方法：RF/6A细胞分4组培养(n=6/组)，对照组：DMEM培养基+100/L胎牛血清； 高糖组：对照组培养基添加40mmol/L葡萄糖； 姜黄素组：对照组培养基添加30μmol/L姜黄素； 姜黄素-高糖组：对照组培养基添加40mmol/L葡萄糖及30μmol/L姜黄素。分组培养5d后，显微镜观察各组细胞生长状态，噻唑蓝比色法(methyl thiazolyl tetrazolium，MTT)检测各组细胞活力，琼脂糖凝胶电泳检测DNA ladder判断凋亡，Western-blot检测肿瘤坏死因子-α(tumor necrosis factor-α，TNF-α)的表达。

结果：与对照组相比，高糖组RF/6A细胞生长状态较差，活力明显降低(P<0.01)，而姜黄素组及姜黄素-高糖组RF/6A活力无明显变化(P>0.05)。高糖组RF/6A出现明显的DNA ladder，对照组、姜黄素组以及姜黄素-高糖组未见明显DNA ladder。与对照组相比，高糖组TNF-α表达上调(P<0.01)，姜黄素组及姜黄素-高糖组TNF-α表达无明显变化(P>0.05)。

结论：姜黄素抑制高浓度葡萄糖诱导的RF/6A细胞凋亡、维持细胞活力，可能与姜黄素恢复高浓度葡萄糖诱导的TNF-α表达有关。

METHODS: RF/6A was randomly assigned into 4 groups(n=6/group): Control group(CONT group, DMEM+10% FBS), high glucose concentration group(HGC group, DMEM+10% FBS+40mmol/L glucose), curcumin group(CUR group, DMEM+10% FBS+30μmol/L curcumin)and curcumin-glucose group(C-G group, DMEM+10% FBS+40mmol/L glucose+30μmol/L curcumin). Five days later, cells were observed with microscope, and cell viability was detected by methyl thiazolyl tetrazolium(MTT). Moreover, agarose gel electrophoresis was introduced to investigate DNA ladder in each group. We also detected expression of tumor necrosis factor-α(TNF-α).

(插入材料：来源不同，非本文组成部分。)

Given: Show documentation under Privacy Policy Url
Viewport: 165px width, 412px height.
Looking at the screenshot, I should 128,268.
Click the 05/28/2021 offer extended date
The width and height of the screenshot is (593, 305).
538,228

RESULTS: Compared with CONT group, cell viability in HGC group was decreased(P<0.01), showing no obvious difference in CUR or C-G groups(P>0.05). HGC group presented obvious DNA ladder, while no ladder was observed in CONT, CUR or C-G group. Furthermore, compared with CONT group, TNF-α was up-regulated in HGC group(P<0.01), and no difference was detected in CUR group or C-G group(P>0.05).

CONCLUSION: Curcumin attenuates high glucose concentration induced RF/6A apoptosis, maintaining cell viability, which may result from reversing HGC-induced up-regulation of TNF-α.